When considering serverless, maxing out the CPU instance is not an issue thanks to the concept of auto scalability. Theoretically, an infinite amount of worker nodes can be spun up, scaling to the demands of even the most rigorous recursive algorithms. The problem, however, lies in the cost incurred, as recursive functions would lead to a DoW (Denial on Wallet) attack.
It should be remembered that with serverless, compute power is not the concern of billing, invocations, and runtimes are. As a result, recursion could very easily lead to an explosion on the costs charged by the cloud vendor, acting counter-intuitively to the benefit of cost-effectiveness wiring the option in favor of serverless in the first place.
The obvious solution is to be aware of recursive algorithms in the codebase when building serverless applications. However, there may be some applications that still require recursive operations. For example, in the applications of machine learning, it would be beneficial to train a model repetitively until a certain accuracy is reached on the training data or validation data. The question, however, is how many recursions can be afforded?
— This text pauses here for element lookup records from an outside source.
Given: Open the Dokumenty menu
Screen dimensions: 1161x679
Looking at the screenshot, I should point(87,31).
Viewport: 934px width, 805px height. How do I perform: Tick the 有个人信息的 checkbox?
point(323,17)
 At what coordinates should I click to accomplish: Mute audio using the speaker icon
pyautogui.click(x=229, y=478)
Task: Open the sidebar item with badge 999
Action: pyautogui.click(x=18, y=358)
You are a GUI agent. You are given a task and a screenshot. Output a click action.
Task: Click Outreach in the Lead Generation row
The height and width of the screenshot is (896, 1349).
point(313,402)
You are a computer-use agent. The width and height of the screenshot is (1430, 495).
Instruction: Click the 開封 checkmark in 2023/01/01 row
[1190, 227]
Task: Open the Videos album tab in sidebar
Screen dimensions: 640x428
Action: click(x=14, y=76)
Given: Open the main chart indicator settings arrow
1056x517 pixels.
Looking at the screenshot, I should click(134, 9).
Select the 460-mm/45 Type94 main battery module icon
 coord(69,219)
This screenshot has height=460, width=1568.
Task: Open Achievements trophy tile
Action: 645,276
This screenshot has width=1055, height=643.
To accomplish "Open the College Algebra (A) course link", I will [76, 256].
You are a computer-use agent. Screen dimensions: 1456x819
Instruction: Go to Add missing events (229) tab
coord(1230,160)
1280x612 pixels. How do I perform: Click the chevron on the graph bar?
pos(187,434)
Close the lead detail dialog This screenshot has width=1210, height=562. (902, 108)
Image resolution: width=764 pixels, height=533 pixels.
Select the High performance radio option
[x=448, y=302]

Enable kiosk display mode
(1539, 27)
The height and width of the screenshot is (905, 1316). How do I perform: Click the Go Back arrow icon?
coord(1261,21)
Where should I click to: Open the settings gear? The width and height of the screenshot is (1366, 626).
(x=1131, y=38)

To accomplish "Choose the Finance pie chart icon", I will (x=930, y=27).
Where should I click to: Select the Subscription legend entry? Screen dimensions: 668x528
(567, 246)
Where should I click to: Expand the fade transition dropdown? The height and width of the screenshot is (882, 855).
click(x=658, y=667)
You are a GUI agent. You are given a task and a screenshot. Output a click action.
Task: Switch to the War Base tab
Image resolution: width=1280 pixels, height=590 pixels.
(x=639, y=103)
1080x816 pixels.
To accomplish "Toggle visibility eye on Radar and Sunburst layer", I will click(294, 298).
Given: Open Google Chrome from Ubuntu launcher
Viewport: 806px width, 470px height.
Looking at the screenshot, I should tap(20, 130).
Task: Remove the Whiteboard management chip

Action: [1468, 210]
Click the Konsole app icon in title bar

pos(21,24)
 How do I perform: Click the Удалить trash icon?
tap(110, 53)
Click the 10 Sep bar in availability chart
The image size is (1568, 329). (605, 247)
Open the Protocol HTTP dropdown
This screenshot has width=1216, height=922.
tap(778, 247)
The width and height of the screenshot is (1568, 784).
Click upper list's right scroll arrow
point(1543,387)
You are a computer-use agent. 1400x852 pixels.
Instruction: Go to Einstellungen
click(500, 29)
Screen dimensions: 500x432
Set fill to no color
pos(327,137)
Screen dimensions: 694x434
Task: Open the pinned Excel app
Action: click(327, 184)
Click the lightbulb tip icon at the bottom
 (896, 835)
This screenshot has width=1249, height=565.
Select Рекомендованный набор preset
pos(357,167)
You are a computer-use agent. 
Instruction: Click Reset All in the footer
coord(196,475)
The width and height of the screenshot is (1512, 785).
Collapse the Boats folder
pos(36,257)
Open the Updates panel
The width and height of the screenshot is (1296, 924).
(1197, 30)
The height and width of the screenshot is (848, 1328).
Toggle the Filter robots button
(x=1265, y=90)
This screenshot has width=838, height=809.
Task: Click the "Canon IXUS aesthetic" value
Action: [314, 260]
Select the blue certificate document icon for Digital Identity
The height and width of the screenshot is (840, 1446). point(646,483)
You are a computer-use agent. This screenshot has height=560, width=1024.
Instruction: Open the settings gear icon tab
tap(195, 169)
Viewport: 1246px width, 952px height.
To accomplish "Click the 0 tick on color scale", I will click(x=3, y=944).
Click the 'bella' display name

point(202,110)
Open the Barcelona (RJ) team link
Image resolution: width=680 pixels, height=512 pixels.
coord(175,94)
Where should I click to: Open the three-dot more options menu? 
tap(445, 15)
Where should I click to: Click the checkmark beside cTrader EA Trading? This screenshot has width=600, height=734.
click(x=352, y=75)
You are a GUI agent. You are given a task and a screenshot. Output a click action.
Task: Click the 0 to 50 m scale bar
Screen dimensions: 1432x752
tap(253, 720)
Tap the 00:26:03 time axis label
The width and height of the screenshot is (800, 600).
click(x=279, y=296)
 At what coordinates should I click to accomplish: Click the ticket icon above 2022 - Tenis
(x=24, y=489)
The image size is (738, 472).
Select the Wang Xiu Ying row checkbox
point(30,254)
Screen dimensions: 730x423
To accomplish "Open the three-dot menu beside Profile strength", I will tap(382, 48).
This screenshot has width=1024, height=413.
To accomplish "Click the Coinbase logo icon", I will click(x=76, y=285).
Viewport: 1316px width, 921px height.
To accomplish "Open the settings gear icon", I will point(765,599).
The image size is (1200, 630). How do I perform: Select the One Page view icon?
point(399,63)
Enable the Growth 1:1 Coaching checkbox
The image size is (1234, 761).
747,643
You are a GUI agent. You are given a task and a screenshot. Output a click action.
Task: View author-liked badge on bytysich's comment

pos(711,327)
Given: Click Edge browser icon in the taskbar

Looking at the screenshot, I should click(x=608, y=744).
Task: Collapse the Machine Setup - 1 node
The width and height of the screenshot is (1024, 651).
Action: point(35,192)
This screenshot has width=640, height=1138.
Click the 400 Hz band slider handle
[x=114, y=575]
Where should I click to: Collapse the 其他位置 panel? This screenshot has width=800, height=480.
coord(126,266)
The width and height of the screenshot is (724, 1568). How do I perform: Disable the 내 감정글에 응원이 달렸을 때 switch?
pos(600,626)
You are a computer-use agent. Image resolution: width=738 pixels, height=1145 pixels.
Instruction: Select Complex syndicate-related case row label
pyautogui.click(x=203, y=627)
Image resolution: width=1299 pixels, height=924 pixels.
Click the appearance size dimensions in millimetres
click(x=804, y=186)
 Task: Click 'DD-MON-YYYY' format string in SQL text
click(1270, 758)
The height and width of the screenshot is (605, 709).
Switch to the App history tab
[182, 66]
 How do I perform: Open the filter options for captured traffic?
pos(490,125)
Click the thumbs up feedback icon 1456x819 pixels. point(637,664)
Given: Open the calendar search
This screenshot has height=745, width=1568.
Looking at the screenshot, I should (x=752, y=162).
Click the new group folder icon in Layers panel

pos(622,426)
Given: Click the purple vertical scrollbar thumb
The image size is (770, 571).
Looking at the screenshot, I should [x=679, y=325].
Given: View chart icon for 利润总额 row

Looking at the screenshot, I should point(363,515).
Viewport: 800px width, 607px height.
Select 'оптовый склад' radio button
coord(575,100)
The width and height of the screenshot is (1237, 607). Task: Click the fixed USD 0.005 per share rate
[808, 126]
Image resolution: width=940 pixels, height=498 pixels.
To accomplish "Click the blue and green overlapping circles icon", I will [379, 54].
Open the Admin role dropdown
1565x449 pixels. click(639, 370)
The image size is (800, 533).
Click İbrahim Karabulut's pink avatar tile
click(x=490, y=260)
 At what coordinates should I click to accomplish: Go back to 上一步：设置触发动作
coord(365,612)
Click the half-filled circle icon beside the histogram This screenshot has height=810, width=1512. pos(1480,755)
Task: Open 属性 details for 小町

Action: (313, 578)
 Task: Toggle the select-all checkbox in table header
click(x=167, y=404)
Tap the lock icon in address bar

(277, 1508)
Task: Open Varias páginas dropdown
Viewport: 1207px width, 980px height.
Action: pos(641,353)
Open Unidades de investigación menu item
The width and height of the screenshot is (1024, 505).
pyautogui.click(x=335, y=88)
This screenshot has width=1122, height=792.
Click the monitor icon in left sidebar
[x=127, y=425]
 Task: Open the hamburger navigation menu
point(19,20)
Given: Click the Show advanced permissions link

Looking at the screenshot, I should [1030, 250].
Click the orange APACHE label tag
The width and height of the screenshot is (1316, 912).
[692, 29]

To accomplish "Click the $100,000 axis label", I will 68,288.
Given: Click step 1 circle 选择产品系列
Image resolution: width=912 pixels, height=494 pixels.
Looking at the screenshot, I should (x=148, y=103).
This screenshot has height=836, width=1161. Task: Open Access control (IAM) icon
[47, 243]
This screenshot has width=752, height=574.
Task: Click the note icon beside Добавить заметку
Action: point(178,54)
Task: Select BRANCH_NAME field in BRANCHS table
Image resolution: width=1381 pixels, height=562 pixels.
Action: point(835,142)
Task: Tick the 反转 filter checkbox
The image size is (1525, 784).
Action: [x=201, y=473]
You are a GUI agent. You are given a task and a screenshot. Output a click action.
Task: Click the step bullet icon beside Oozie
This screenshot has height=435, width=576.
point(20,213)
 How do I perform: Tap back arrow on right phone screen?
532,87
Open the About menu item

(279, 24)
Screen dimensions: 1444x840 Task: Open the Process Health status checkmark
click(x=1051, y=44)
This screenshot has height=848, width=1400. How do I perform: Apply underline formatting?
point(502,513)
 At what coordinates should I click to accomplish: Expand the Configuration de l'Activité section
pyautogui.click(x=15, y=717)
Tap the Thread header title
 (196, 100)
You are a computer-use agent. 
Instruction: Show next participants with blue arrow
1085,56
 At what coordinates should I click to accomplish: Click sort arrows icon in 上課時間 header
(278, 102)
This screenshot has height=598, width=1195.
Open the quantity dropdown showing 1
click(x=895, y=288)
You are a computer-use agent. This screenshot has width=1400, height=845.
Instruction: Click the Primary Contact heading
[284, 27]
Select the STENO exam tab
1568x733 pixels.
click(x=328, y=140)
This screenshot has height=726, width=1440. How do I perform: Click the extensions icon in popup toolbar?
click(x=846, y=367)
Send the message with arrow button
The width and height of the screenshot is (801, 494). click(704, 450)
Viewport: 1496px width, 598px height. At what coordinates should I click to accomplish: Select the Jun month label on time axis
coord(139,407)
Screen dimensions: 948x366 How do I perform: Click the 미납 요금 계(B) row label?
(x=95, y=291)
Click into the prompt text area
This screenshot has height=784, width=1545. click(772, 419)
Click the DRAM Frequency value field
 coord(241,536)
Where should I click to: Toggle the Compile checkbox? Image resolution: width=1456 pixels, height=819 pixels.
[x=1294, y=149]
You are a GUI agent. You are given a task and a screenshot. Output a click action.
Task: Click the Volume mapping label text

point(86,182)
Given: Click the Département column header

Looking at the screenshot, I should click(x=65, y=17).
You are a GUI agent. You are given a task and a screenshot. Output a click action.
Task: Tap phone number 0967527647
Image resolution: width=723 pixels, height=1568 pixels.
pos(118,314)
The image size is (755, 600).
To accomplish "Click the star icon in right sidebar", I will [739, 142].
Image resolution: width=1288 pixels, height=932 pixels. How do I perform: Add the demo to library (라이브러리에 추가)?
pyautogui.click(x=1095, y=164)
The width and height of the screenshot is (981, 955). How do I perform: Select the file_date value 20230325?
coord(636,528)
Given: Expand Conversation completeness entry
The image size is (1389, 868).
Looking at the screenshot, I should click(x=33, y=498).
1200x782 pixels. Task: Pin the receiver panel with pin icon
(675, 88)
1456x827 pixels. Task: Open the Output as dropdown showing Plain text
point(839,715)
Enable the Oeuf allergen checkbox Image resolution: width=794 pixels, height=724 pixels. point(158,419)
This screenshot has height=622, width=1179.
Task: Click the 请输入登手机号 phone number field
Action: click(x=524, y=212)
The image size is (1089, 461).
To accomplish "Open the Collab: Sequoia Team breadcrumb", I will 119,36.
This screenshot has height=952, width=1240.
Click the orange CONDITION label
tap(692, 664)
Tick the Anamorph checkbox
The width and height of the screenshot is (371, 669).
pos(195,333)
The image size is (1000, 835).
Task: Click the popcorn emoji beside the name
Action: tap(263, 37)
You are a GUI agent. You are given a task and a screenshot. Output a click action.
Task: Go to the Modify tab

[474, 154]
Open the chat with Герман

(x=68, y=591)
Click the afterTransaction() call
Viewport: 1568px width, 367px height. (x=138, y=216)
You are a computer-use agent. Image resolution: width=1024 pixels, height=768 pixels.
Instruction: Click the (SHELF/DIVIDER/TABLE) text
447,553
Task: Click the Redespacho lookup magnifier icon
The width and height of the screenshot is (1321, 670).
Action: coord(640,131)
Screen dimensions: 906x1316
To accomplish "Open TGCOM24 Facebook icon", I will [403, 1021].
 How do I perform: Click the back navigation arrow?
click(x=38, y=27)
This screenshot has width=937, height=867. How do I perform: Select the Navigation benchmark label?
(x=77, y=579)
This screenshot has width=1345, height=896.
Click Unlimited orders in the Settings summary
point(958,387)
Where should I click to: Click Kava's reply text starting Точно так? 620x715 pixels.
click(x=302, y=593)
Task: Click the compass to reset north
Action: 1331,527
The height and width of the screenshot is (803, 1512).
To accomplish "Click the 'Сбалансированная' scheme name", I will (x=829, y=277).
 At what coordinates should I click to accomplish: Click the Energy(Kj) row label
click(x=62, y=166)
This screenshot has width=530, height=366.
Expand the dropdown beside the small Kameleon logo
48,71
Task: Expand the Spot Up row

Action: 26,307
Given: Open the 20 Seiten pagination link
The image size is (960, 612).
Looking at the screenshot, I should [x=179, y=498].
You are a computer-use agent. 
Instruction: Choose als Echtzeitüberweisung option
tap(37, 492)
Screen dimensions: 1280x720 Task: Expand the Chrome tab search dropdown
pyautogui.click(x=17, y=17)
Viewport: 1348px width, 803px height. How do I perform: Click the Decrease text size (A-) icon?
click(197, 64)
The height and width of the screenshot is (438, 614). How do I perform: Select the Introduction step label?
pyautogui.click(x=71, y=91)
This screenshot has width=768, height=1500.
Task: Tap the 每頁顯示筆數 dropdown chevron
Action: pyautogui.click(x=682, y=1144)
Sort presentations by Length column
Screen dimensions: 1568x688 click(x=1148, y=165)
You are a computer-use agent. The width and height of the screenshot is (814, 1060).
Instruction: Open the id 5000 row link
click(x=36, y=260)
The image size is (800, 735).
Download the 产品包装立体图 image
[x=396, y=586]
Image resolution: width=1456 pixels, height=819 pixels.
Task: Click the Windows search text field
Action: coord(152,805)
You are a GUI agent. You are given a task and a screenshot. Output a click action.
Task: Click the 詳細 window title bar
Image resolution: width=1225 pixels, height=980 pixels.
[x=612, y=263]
The biggest threat with recursive functions is, as mentioned, the possibility of an infinite loop is created. In most cases, this is an unintended behavior as no application aims for infinite loops. Therefore, if recursion is absolutely needed, ensure rigorous testing to avoid the problem altogether.
Furthermore, you may also pass data between your functions to keep a recursion count and use it to have fail-safe switches in order to stop the running function when the recursion count reaches a certain number. This would allow the system to be aware of the number of times recursion occurs and also allow a configurable limit that can be changed over time keeping in mind cost and other factors of your serverless application.
Serverless definitely is revolutionizing how applications are built in the cloud. However, with this new model and architecture, comes its own unique antipatterns.
If not careful, it is relatively easy to fall for these antipatterns, whitewashing all the benefits gained by choosing serverless in the first place. In fact, depending on the severity of the problem, a serverless architecture could prove more harmful than beneficial to the business application.
Nevertheless, the benefits of the technology strongly promote its adoption. Hence the strong adoption rates have been seen through the cloud community over the years. It is therefore necessary to be actively aware of how software is being built with serverless, keeping an eye out for antipatterns. After all, as the great saying goes, with great power comes great responsibility!